LE PETIT FUTÉ

Article de Michel Bourassa

En 1994, lors d'une soirée de fin d'été au début de septembre, à la "Pointe Yamachiche", une jolie surprise m'attend, debout en avant des Goélands à bec cerclé et des Goélands marins tout en faisant face au lac St-Pierre, soit un Héron garde-bœufs dans sa blancheur et au dos chamois si caractéristique à l'âge adulte.  Je l'observe très attentivement dû à la très rare présence de cette espèce ici même et je suis très heureux même s'il ne sera probablement déjà plus dans les alentours demain et je l'ajoute à ma liste annuelle d'observation dès l'arrivée chez-moi.

Le lendemain, en matinée, j'ose y retourner dans un espoir mitigé de le revoir mais, comme prévu, il n'est pas au rendez-vous et j'en fais déjà mon deuil.  En soirée, lors de ma seconde séquence d'observation de la journée, deux heures plus tard, je suis sur le point de quitter mais au loin, du fond de la baie, sortant des herbes hautes et des joncs, j'identifie facilement le Héron garde-bœufs qui s'avance allègrement vers les quelques centaines de goélands pour le voir atterrir comme la veille, au milieu d'eux, encore en avant, face à l'eau; le soleil vient à peine de se coucher.

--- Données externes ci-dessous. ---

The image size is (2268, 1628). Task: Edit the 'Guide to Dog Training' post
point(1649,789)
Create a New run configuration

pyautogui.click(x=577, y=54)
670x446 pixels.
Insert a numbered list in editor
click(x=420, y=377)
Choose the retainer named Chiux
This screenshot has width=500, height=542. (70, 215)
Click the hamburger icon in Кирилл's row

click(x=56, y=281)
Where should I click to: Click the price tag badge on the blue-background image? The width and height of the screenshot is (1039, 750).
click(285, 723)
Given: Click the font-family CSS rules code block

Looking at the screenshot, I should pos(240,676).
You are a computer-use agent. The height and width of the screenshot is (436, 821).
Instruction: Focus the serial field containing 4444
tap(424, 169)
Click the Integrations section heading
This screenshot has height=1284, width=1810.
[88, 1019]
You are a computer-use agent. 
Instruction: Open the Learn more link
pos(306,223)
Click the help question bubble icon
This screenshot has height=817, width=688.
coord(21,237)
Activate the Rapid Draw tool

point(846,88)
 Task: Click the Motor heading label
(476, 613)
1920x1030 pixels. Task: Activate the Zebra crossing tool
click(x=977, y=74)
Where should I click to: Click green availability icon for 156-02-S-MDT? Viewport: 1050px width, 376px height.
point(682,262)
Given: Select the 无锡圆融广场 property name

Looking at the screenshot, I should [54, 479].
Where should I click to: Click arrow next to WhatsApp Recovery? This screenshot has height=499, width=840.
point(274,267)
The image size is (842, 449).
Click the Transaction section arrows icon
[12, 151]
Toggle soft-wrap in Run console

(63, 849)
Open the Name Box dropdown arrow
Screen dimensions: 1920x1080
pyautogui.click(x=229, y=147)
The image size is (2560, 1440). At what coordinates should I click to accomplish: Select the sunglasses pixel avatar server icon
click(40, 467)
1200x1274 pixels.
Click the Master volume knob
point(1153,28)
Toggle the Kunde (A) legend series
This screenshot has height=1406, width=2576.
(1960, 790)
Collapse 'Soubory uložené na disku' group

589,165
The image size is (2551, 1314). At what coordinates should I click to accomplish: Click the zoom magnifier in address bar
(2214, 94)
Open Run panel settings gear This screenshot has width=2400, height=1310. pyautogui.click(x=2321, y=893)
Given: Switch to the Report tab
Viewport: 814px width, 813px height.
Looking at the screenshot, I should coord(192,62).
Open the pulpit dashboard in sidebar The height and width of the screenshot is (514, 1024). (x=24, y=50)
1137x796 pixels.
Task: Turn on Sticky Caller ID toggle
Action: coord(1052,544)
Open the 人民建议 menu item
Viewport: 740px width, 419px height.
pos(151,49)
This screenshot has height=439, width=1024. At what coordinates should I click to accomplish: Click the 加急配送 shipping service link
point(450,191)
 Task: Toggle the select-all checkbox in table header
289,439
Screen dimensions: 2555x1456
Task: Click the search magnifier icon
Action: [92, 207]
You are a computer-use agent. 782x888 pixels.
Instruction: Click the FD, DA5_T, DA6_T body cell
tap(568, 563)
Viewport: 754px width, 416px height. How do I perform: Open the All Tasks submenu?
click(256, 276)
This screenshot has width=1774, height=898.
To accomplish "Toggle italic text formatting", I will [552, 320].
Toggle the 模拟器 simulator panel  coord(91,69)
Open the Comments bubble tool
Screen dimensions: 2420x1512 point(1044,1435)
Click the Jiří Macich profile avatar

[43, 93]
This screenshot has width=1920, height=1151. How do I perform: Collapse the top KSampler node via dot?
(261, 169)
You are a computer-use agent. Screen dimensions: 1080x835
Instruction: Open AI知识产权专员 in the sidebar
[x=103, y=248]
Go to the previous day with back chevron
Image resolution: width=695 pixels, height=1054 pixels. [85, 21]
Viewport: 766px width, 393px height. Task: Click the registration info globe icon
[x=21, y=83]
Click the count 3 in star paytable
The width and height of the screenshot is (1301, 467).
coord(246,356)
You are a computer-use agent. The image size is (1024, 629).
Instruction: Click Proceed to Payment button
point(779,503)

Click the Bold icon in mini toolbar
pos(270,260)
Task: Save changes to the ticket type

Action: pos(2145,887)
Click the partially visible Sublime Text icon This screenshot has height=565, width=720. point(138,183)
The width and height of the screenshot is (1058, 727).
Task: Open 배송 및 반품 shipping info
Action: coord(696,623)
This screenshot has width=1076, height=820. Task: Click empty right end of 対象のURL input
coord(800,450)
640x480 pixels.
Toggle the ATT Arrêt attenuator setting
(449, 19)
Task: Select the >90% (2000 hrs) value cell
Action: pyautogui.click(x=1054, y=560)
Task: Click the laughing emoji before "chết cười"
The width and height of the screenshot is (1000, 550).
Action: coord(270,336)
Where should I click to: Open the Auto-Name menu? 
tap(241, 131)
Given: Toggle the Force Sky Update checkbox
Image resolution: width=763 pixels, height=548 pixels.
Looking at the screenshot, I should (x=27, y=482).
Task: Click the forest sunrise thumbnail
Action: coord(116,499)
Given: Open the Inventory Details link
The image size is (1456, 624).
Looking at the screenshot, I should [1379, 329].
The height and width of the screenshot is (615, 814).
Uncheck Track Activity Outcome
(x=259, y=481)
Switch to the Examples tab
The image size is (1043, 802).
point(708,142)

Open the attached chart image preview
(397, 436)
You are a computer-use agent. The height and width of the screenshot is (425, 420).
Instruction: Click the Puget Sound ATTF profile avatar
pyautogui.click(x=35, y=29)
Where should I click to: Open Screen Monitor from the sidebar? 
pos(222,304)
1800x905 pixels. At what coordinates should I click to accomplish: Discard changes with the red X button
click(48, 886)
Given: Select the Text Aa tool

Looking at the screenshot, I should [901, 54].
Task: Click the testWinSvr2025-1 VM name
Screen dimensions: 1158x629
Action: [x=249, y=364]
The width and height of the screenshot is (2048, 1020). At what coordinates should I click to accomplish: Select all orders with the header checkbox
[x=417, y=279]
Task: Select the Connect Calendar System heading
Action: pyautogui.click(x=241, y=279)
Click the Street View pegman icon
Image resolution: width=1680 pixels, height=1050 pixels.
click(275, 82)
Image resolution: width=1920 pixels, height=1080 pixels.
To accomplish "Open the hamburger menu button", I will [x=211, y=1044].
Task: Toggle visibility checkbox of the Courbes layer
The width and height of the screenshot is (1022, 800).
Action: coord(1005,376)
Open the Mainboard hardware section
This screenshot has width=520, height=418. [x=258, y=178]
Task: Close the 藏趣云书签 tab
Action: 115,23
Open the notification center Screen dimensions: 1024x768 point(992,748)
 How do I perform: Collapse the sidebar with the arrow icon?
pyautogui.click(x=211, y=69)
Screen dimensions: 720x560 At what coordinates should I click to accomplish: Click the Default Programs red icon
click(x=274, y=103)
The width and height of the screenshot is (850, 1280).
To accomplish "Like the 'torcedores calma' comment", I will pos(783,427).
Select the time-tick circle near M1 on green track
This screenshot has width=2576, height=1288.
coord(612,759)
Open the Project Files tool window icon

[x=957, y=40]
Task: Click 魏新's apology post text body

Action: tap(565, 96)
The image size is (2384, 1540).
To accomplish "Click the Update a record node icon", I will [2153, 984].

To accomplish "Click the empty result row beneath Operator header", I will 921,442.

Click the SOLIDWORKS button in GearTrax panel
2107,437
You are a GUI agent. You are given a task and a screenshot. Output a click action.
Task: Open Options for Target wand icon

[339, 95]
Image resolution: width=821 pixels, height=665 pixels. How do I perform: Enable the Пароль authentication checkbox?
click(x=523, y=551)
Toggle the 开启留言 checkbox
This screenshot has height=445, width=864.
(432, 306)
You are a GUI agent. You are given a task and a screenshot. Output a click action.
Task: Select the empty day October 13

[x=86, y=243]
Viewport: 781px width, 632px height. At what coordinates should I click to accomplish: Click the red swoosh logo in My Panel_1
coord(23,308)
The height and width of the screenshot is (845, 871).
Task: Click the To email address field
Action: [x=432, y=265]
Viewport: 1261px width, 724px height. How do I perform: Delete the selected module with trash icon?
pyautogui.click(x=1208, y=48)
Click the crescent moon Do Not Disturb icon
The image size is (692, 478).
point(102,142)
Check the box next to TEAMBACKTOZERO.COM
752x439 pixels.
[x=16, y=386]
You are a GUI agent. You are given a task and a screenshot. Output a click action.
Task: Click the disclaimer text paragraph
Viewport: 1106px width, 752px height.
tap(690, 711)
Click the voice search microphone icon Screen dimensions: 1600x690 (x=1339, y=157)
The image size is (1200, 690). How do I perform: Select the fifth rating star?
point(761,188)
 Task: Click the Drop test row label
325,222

Jamais deux sans trois peut-être et le lendemain, je me pointe un peu plus tard et mon attente n'est pas très longue car dans les trente premières minutes, il réapparaît, toujours en provenance du même endroit au bout de l'anse.  Osera-t-il revenir demain?  J'ai déjà hâte à cette soirée car je comprends que, dans la journée, il demeure dans la tranquillité sur le rivage de l'extrémité de la baie pour se nourrir et qu'il vient se coucher avec les goélands, à la brunante.

Ce spectacle dure quatre jours et dès le troisième, j'analyse un des éléments de son comportement et c'est de la pure stratégie, car, s'il se rend toujours au centre et à l'avant-scène des goélands lors de son atterrissage, c'est sûrement pour se camoufler et éviter les attaques possibles de prédateurs (souvent présents en cette période de l'année) pour ainsi mieux se reposer en passant la nuit moins inquiet.  Je remarque aussi que lors du passage des jours, son rythme d'arrivée est identique même si, d'une lune à l'autre, une minute se perd en clarté; donc, il est réglé sur la longueur du jour car il en tient compte en arrivant une minute plut tôt, à chaque fois (après vérification de ma montre).  Ce suivi de néophyte a été très passionnant.